NASA administrator Charles Bolden on 8 October called on Europe and the UK to stand behind their financial commitments to the International Space Station and work with the USA to keep it flying through 2020 and even 2024 – because the orbiting outpost is humankind’s “springboard” to Mars.

In London to address the Royal Aeronautical Society’s space strategy conference, Bolden stressed that all ISS partners are needed to keep the station flying. Commitments to 2020 need to be maintained, he says, and he hopes they would all concur with the USA's decision earlier this year to stick with the programme until 2024. Critically, he is calling on European governments to reaffirm their support for the ISS when they meet in Luxembourg in December to approve the next tranche in the European Space Agency’s budget.

After 13 years of continuous occupation, says Bolden, the ISS is showing solid returns in scientific research, especially relating to human health in microgravity and the high-radiation space environment. Bolden says that now is the time for all spacefaring nations to grasp the opportunity to work together in a push to reach Mars in the 2030s.

“Going to Mars is important,” says Bolden, because it is the only other planet in this solar system that may have harboured life.

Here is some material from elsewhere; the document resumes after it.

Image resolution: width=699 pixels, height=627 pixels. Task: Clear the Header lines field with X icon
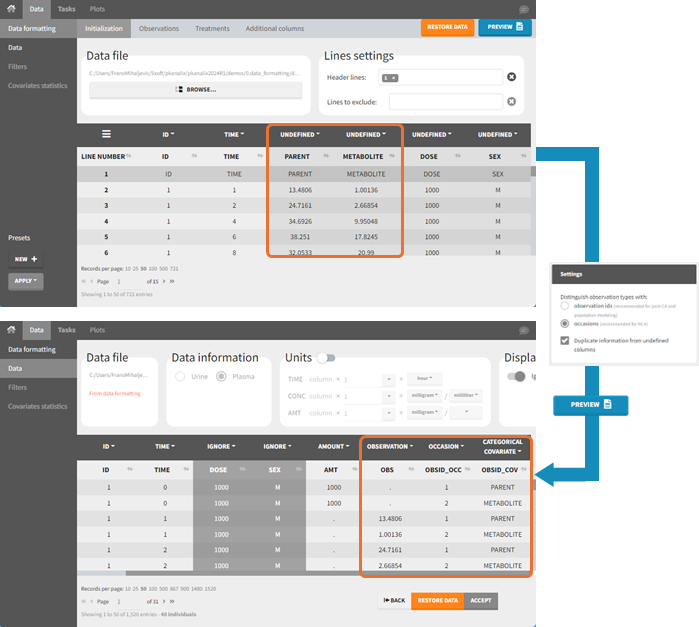[511, 77]
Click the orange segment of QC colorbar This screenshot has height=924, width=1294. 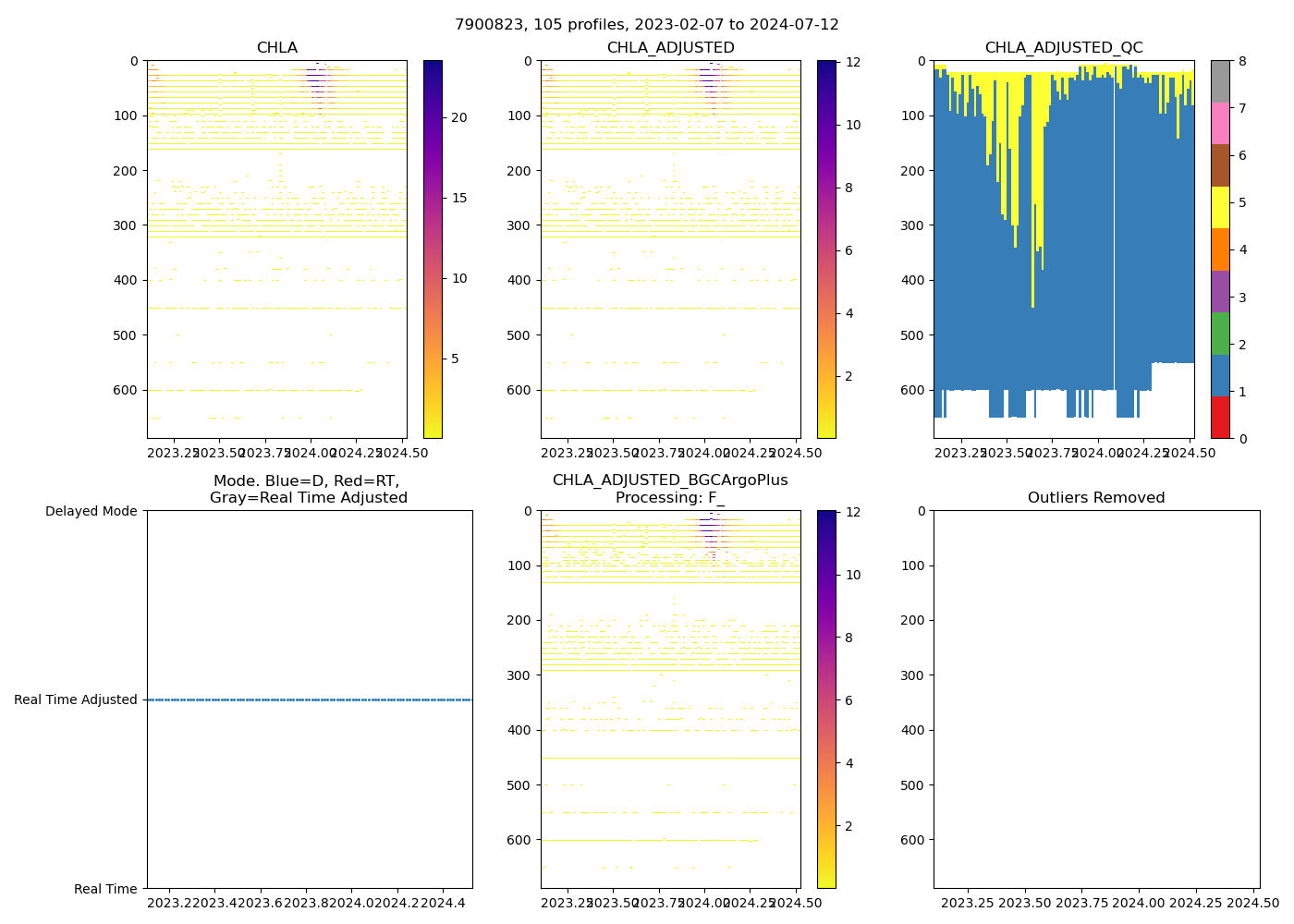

But there is no prospect of NASA going it alone, he stresses, adding that the broadly agreed global space exploration “roadmap” is achievable. As a result, all the ISS nations and other partners need “to keep the ball moving down the field” and press on with the research and incremental missions needed to send humans to Mars, he says.

If we step back now, he adds, it will be “generations” before we return to where we are today, which is a point of unprecedented international co-operation in space that transcends geopolitical troubles on the ground.

Praising the leadership of his UK Space Agency counterpart David Parker, Bolden also emphasises the huge contribution of the UK in deciding to return to participation in human spaceflight after decades of leaving it to other countries, and says he looks forward to UK ESA astronaut Timothy Peake’s flight to the ISS in 2015.

But, he warns – in a message aimed at UK and other European politicians as well as policy makers in the USA – human spaceflight capability cannot be turned on and off easily, so engagement has to be consistent. “You can’t be cool about this,” he notes.

Ultimately, ISS partners are agreed that the station’s limit from an engineering and maintenance standpoint is 2028. After the ISS era ends, the only space station flying will be Chinese. Responding to an RAeS audience question from Helen Sharman, the first Briton to fly in space – on a mission to the Soviet Mir station in 1991 – Bolden observed that NASA’s work to create international standards for space hardware, particularly docking equipment, would hopefully open a path to fluid collaboration between spacefaring nations in the post-ISS period.

During that time, while the capabilities to reach Mars will still be being built “incrementally”, it will be important to have interoperable spacecraft, be they national or private ventures. Things will always go wrong, notes Bolden, and it will be best if “anybody who has a spacecraft can go to help”.

Meanwhile, Bolden says he is excited about the 4 December planned unmanned test flight of NASA’s new Orion space capsule – the first craft since Apollo designed to take people beyond low Earth orbit. “That will be a huge day for humanity,” he says.